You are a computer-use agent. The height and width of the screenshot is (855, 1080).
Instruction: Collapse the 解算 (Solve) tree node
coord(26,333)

--

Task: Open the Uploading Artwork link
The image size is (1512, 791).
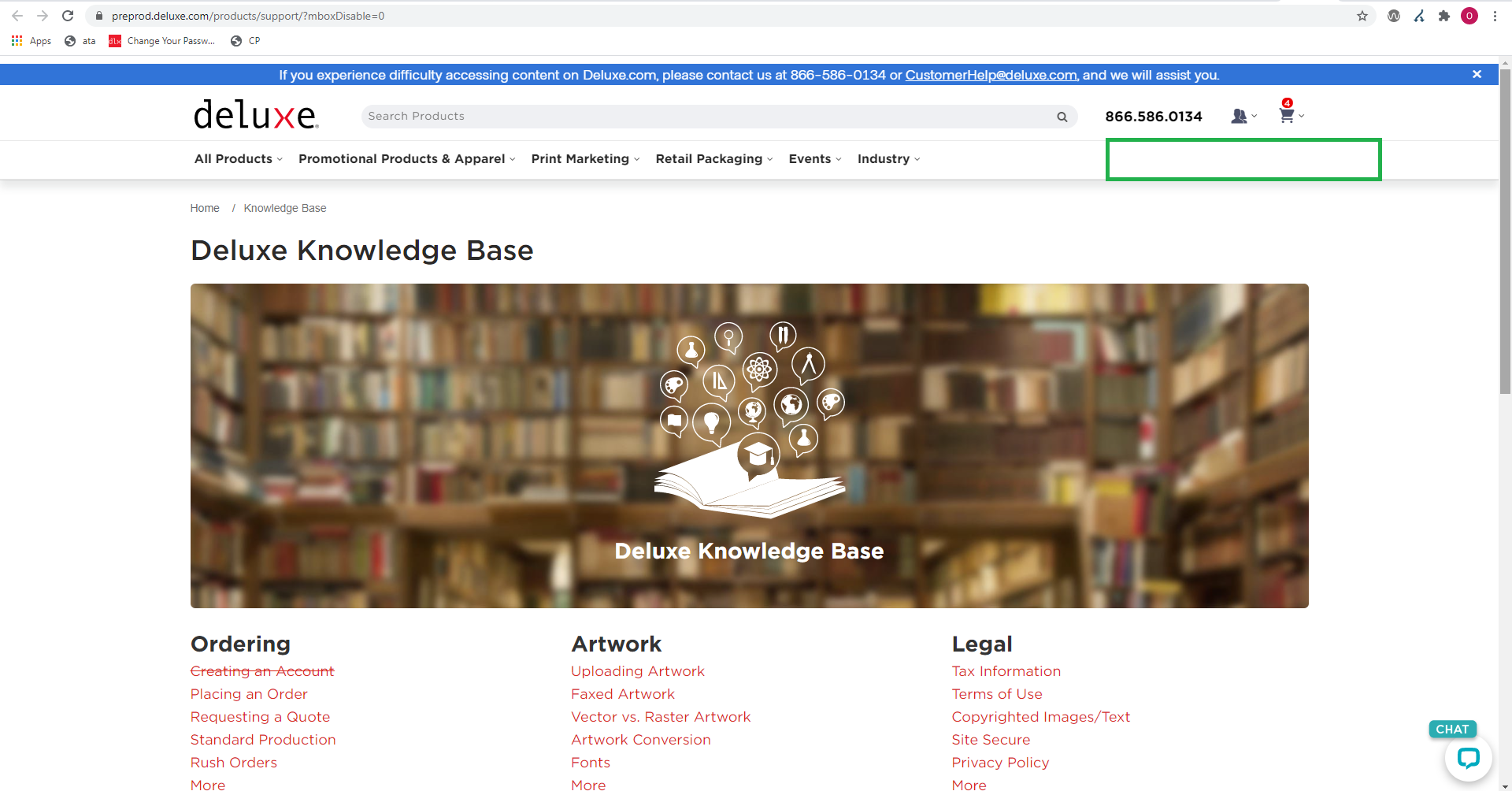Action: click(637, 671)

▸ Task objective
Can you rewrite the lines starting at the one containing "You are a computer-use" and ending at the one containing "coord(26,333)", swapping "Collapse" for "Expand" and keeping everything else the same?

▸ Correct result
You are a computer-use agent. The height and width of the screenshot is (855, 1080).
Instruction: Expand the 解算 (Solve) tree node
coord(26,333)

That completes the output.